IXP peering platform: an environment to take care of
By Flavio Luciani, MANRS ambassador, and Carmen Denis Polanco, MANRS fellow
Internet Exchange Points (IXPs) are delicate infrastructure and play an important role in the Internet ecosystem. They are strategic points where network operators meet and where thousands of Border Gateway Protocol (BGP) sessions take place.
We can describe IXPs as physical infrastructure made up of several elements through which IXPs themselves provide different interconnection services to their members. One of the most essential components of an IXP is the peering platform. It is the heart of every IXP, the equipment where the peering interconnections happen. Typically, the peering platforms act like a plain Layer 2 ethernet network and the Virtual LAN dedicated to the exchange is known as “peering LAN“.
The main purpose of the peering platform is to allow Internet service provders (ISPs) to exchange Internet protocol (IP) traffic between their Autonomous Systems and those of their customers. The only function that routers connected to the IXP should accomplish is to establish BGP peerings and to forward IP traffic. Features that do not perform BGP-related functions which are active on ISP routers might be not only useless, but potentially dangerous to the operations of the IXP.

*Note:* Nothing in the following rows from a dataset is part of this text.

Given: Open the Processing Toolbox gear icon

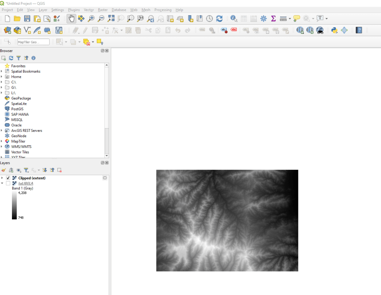Looking at the screenshot, I should (263, 18).
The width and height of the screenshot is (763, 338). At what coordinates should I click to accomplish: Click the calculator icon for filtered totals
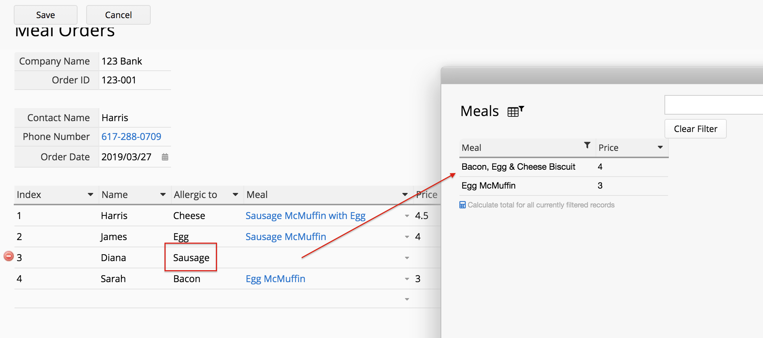tap(463, 205)
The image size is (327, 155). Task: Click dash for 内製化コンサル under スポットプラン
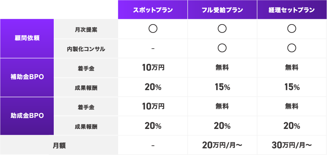[x=153, y=49]

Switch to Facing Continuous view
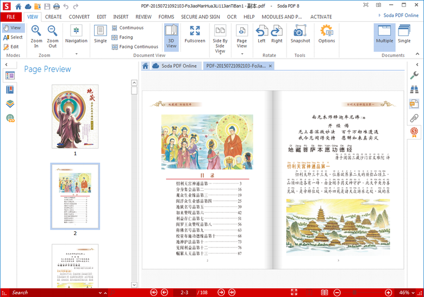134,47
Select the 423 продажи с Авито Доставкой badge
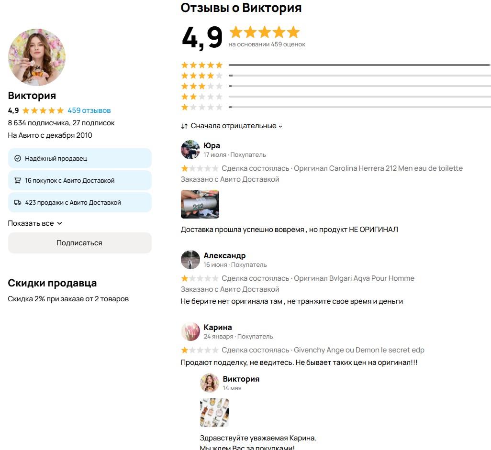This screenshot has height=450, width=491. [x=80, y=202]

Like in all common environments, there must be rules that all should observe to ensure that the IXPs run safely for the benefit of all participants. Although not strictly related to routing security, applying hygiene at Layer 2 can contribute to the stability of the IXP and consequently to the routing itself.
Requirements for the better functioning of the peering platform
IXPs typically publish the policy about allowed traffic in their technical regulations. Although it may depend on the IXP, there are common rules shared by all IXPs.

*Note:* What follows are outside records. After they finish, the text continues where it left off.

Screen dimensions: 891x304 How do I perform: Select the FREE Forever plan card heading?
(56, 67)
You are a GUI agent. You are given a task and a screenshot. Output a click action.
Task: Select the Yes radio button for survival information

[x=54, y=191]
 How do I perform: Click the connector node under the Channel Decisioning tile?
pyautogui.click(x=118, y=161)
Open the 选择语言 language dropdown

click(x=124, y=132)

Each port of the peering platform is filtered on the ethertype field so that only packets with proper payload are allowed:
- 0x0800 – IPv4
- 0x0806 – ARP
- 0x86dd – IPv6
Behind each port, only one MAC address should be visible (MAC locking mechanism). Usually, for each peering connection, the MAC address of its router interface is statically “locked” to the switch port where it is connected. All packets coming from other MAC addresses are dropped by the port.
This requirement protects the platform against potential loops that can sometimes happen (for example a third party layer-2 provider supplying more than one member with remote connections to the IXP).
Together with MAC Locking, IXPs could enforce Broadcast Storm Control mechanisms on their equipment, in order to prevent an accidentally generated broadcast storm to affect the entire exchange functionality. As a general rule (and it depends on the implementation), the broadcast level is limited to 10% of available bandwidth on each port.
Proxy-ARP on the router’s interface is not allowed. A router configured with Proxy ARP answers to all ARP queries passing through the network which is dangerous as it could lead to the hijacking of packets destined for other ISPs.
Frames forwarded to the peering platform must not be addressed to a multicast or broadcast MAC destination address. There are two exceptions:
- broadcast ARP packets
- multicast ICMPv6 Neighbour Discovery packets
Traffic related to Link Local Protocols is not allowed and it should not be forwarded through the peering platform (except for ARP and IPv6 ND protocols):
- ICMP redirects
- IEEE 802 Spanning Tree (BPDU filtering)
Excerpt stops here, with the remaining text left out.